Deterministic attribution tells you what you can observe. Not what caused the outcome. It’s telemetry. Useful telemetry. Necessary telemetry. But still partial.
In an idealized world, deterministic attribution would neatly stitch together every touchpoint from impression → click → conversion. In the real world, it doesn’t even come close.
The “Telemetry Bias” Trap
One of the most insightful parts of the discussion centered on why companies over-index on Google and Meta while ignoring video, podcasts, or Out-of-Home (OOH) advertising.
Pranav coined this “Telemetry Bias.” We gravitate toward the channels that are easiest to measure because they look fantastic in a spreadsheet.
“The things that are easiest to measure will show that they’re working... This is why 70% or 80% of businesses are investing... [in] direct response on LinkedIn and Meta. But when was the last time you clicked on a podcast ad? You can’t.” — Pranav
If you rely solely on deterministic data, you will optimize your marketing mix for trackability rather than growth. You’ll cut the brand-building channels that actually drive demand simply because a pixel didn’t fire.
Why? Browser-level blocking, Cookie consent banners, GDPR / CCPA, iOS ATT + SKAdNetwork, Platform-level obfuscation.
In practice, the amount of deterministic data being captured correctly is dwindling:
Web: ~60–70% in best cases
iOS app install attach rates: ~15-30%
That’s not a rounding error. That’s a fundamentally incomplete picture.
And when vendors claim “perfect matching,” they’re usually leaning on fingerprinting—which is probabilistic by definition and increasingly shut down by platforms.
The Solution: Incrementality and “Eyeballing It”
So, if the data is broken, what’s the fix?
For early-stage companies (and even Series B), you don’t always need expensive software. You need a scientific mindset. Pranav suggests a return to “eyeballing” big changes. If you double your spend on podcasts ($100k/month) and your total installs go up by 5% over that period, there is your answer.
At Paramark, the team is stripping away the vanity metrics (MQLs/SQLs) and focusing on a simple dashboard:
1. Total Ad Spend
2. Impressions/Engagements
3. Website Traffic & Search Query Volume
4. Demos (High intent hand-raisers).
If you pull a big lever (like launching a campaign in New York) and you don’t see a lift in traffic or search volume from that geography, the campaign didn’t work. It doesn’t matter what the attribution software says.
Larger businesses that have the scale and spend should probably invest in incrementality testing and Marketing Mix Modeling.
Setting up your team for success
In addition to all this, there are three more things you should consider doing.
Respect time horizons
Some effects show up fast. Others don’t. If you judge every campaign on a 2-week window, you’ll systematically kill your marketing engine. Some tests need to be 4 weeks or even 12 weeks depending on the channel, the type of ad inventory, and your buying journey. Use leading indicators and lagging indicators. And know which is which.
Don’t over-test at low volume
Incrementality testing is powerful—but only when you have scale, enough time, and limited overlap. Running five overlapping tests on tiny budgets just manufactures false confidence.
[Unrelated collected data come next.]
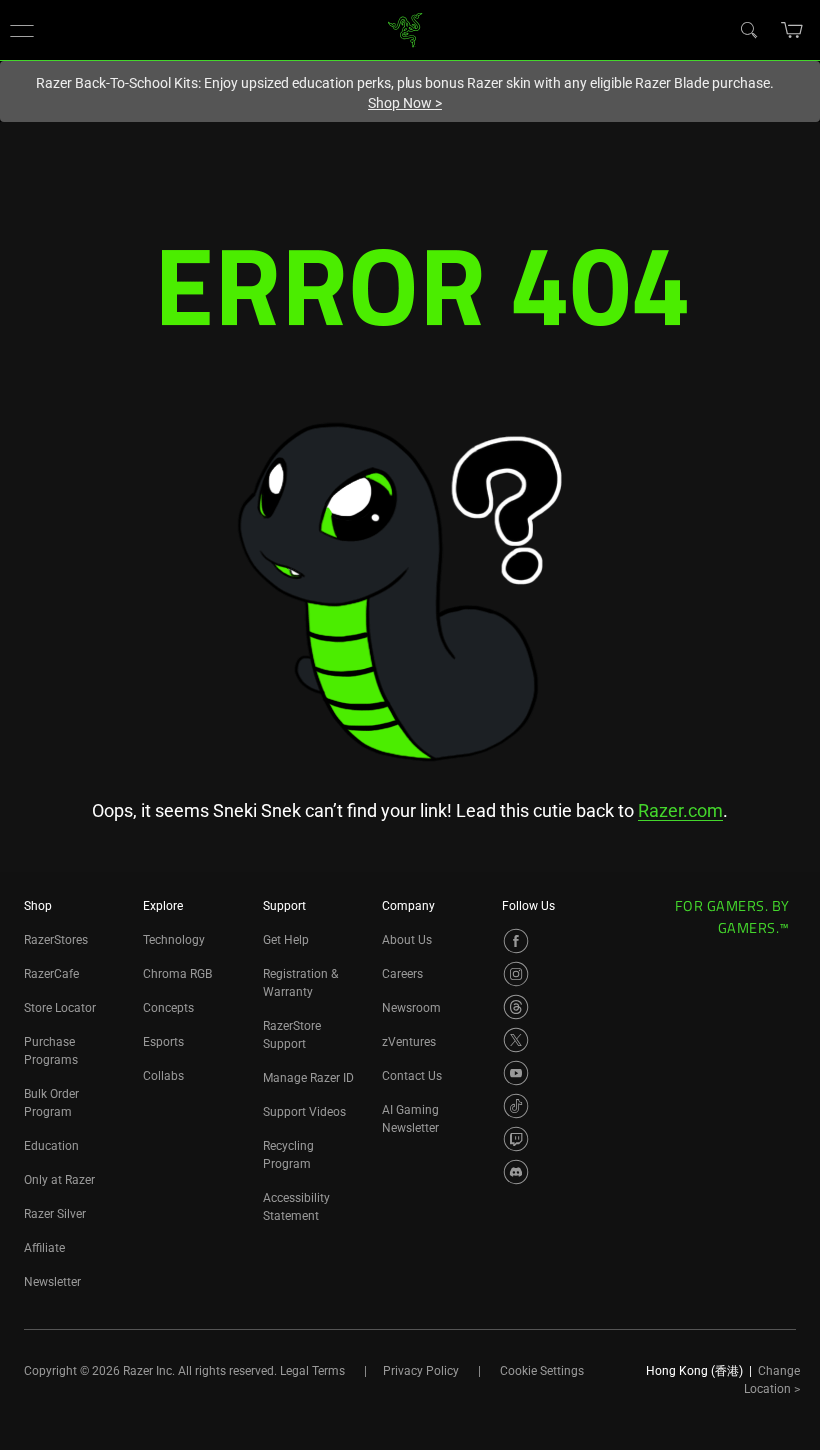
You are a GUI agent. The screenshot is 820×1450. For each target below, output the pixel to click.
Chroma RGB (177, 974)
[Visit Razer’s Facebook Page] (516, 941)
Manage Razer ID (308, 1078)
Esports (163, 1042)
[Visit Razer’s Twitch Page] (516, 1139)
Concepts (168, 1008)
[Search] (748, 29)
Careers (402, 974)
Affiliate (44, 1248)
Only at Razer (59, 1180)
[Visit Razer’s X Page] (516, 1040)
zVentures (409, 1042)
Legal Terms (312, 1371)
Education (51, 1146)
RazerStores (56, 940)
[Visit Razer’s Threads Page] (516, 1007)
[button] (22, 30)
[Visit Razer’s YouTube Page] (516, 1073)
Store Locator (60, 1008)
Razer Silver (55, 1214)
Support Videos (304, 1112)
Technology (174, 940)
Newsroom (411, 1008)
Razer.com (680, 810)
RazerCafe (51, 974)
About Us (407, 940)
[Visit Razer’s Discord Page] (516, 1172)
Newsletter (52, 1282)
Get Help (286, 940)
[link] (405, 28)
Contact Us (412, 1076)
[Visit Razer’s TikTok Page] (516, 1106)
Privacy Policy (421, 1371)
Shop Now (405, 103)
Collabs (163, 1076)
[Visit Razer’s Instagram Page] (516, 974)
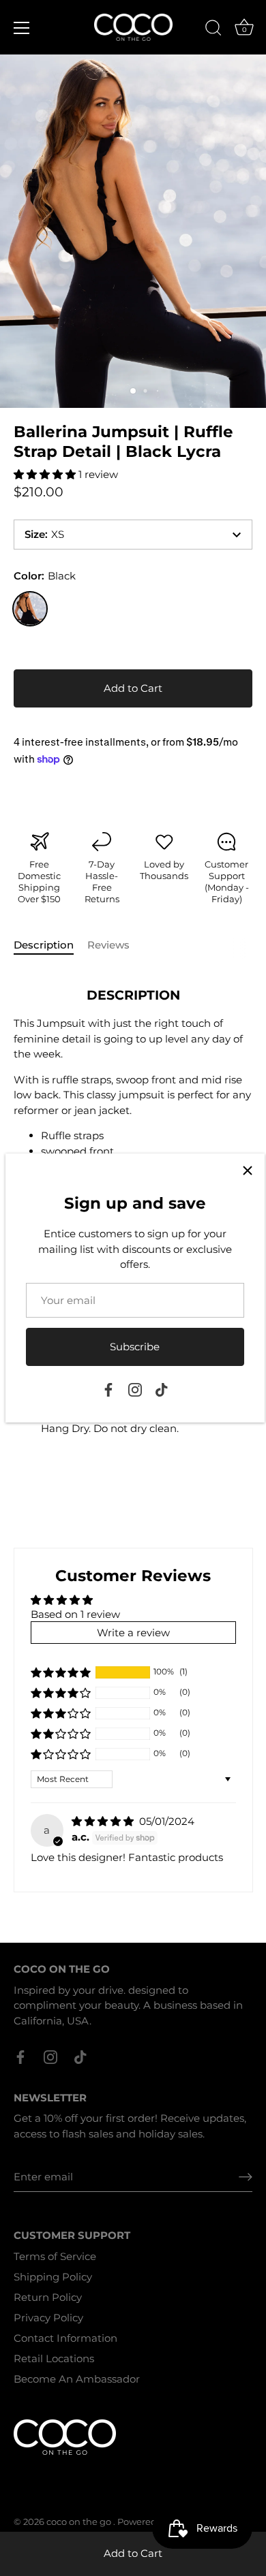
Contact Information (65, 2338)
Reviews (108, 944)
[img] (104, 1821)
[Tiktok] (161, 1388)
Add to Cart (133, 2553)
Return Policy (48, 2297)
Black (30, 608)
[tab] (50, 945)
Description (44, 944)
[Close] (248, 1171)
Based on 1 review (75, 1614)
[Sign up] (245, 2177)
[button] (46, 474)
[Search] (213, 30)
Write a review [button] (133, 1632)
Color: (45, 576)
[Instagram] (135, 1388)
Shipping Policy (53, 2276)
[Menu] (22, 28)
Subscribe (135, 1346)
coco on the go (79, 2522)
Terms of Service (55, 2256)
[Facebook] (108, 1388)
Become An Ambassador (77, 2378)
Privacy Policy (48, 2317)
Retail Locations (54, 2358)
Hire for a scientific mindset
This one’s uncomfortable but true. Many marketing teams lack someone who can think clearly about hypotheses, controls, bias, and causality vs correlation. That gap matters more than your tooling. You need to hire the right team to fill this gap.
News: Ads in the AI Era
Finally, we touched on Google’s major update: Direct Offers in AI Overviews.
Google is now allowing advertisers to place price-promotion ads directly inside AI-generated answers for high-intent queries. While this opens up new inventory, there is a catch: it is currently focused on price discounts.
As Pranav noted, “It encourages the wrong behavior in my opinion which is discounting,” but marketers are inevitably going to flock to it to capture that high-intent traffic.